▸ What is needed
Retype the rows below, beginning at the line that contains "Copy the error JSON snippet" and stopping after the line that contains "tap(654, 31)", with both of those lines included.

— Begin —

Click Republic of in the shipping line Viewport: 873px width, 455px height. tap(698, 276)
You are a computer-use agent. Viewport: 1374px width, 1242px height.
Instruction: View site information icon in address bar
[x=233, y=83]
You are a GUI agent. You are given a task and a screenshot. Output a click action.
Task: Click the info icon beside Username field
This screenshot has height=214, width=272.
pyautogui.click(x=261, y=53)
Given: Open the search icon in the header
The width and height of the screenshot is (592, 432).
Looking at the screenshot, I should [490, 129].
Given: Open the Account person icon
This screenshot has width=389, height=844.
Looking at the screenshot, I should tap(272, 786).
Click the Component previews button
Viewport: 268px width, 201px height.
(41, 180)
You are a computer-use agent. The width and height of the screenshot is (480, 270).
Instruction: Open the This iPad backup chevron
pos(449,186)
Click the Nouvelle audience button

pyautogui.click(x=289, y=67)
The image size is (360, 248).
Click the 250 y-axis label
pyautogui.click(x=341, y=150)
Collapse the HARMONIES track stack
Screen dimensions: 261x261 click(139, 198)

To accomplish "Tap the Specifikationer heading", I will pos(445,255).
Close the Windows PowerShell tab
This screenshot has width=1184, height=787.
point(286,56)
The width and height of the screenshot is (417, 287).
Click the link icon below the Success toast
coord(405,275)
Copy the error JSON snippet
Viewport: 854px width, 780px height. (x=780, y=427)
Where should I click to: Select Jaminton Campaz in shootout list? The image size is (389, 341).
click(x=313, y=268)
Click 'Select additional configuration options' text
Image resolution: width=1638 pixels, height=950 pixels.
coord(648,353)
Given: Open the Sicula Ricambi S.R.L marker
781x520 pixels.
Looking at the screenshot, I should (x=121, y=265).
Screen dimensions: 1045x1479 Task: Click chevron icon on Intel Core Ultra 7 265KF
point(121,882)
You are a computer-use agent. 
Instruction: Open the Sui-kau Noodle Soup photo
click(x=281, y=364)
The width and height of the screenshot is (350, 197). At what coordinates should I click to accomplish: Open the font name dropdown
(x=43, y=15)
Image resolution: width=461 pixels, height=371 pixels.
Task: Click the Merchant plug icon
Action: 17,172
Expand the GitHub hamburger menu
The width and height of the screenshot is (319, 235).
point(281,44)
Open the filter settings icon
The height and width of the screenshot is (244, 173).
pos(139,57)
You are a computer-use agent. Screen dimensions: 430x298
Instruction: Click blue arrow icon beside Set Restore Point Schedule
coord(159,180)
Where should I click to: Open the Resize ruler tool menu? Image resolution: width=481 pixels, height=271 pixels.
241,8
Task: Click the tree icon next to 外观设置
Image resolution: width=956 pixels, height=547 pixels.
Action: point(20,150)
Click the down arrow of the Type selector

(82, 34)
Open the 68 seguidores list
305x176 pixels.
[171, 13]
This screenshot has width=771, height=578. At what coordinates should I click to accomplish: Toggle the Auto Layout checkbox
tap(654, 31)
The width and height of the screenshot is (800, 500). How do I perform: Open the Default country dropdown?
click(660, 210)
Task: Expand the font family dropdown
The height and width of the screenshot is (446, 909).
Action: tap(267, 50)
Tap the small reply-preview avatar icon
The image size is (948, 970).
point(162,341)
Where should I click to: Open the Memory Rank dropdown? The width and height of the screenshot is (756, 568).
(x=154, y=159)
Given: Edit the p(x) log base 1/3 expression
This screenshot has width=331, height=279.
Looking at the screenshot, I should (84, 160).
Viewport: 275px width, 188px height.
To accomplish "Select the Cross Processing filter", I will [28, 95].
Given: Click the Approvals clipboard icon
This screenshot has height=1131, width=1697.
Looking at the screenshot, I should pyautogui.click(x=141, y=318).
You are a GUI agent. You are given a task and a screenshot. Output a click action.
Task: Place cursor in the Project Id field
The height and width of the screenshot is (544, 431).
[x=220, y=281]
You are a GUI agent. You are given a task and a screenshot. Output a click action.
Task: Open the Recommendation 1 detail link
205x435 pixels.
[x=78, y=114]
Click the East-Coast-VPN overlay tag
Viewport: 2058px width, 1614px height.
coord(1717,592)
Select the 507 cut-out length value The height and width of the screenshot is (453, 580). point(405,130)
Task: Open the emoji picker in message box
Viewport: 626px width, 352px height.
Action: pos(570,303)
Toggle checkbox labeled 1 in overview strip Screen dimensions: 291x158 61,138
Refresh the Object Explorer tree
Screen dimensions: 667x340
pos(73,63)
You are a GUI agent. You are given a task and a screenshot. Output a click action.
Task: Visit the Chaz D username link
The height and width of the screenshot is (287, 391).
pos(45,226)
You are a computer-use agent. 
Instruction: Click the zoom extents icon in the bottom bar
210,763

— End —

▸ Result for this task
Copy the error JSON snippet
Viewport: 854px width, 780px height. (x=780, y=427)
Where should I click to: Select Jaminton Campaz in shootout list? The image size is (389, 341).
click(x=313, y=268)
Click 'Select additional configuration options' text
Image resolution: width=1638 pixels, height=950 pixels.
coord(648,353)
Given: Open the Sicula Ricambi S.R.L marker
781x520 pixels.
Looking at the screenshot, I should (x=121, y=265).
Screen dimensions: 1045x1479 Task: Click chevron icon on Intel Core Ultra 7 265KF
point(121,882)
You are a computer-use agent. 
Instruction: Open the Sui-kau Noodle Soup photo
click(x=281, y=364)
The width and height of the screenshot is (350, 197). At what coordinates should I click to accomplish: Open the font name dropdown
(x=43, y=15)
Image resolution: width=461 pixels, height=371 pixels.
Task: Click the Merchant plug icon
Action: 17,172
Expand the GitHub hamburger menu
The width and height of the screenshot is (319, 235).
point(281,44)
Open the filter settings icon
The height and width of the screenshot is (244, 173).
pos(139,57)
You are a computer-use agent. Screen dimensions: 430x298
Instruction: Click blue arrow icon beside Set Restore Point Schedule
coord(159,180)
Where should I click to: Open the Resize ruler tool menu? Image resolution: width=481 pixels, height=271 pixels.
241,8
Task: Click the tree icon next to 外观设置
Image resolution: width=956 pixels, height=547 pixels.
Action: point(20,150)
Click the down arrow of the Type selector

(82, 34)
Open the 68 seguidores list
305x176 pixels.
[171, 13]
This screenshot has width=771, height=578. At what coordinates should I click to accomplish: Toggle the Auto Layout checkbox
tap(654, 31)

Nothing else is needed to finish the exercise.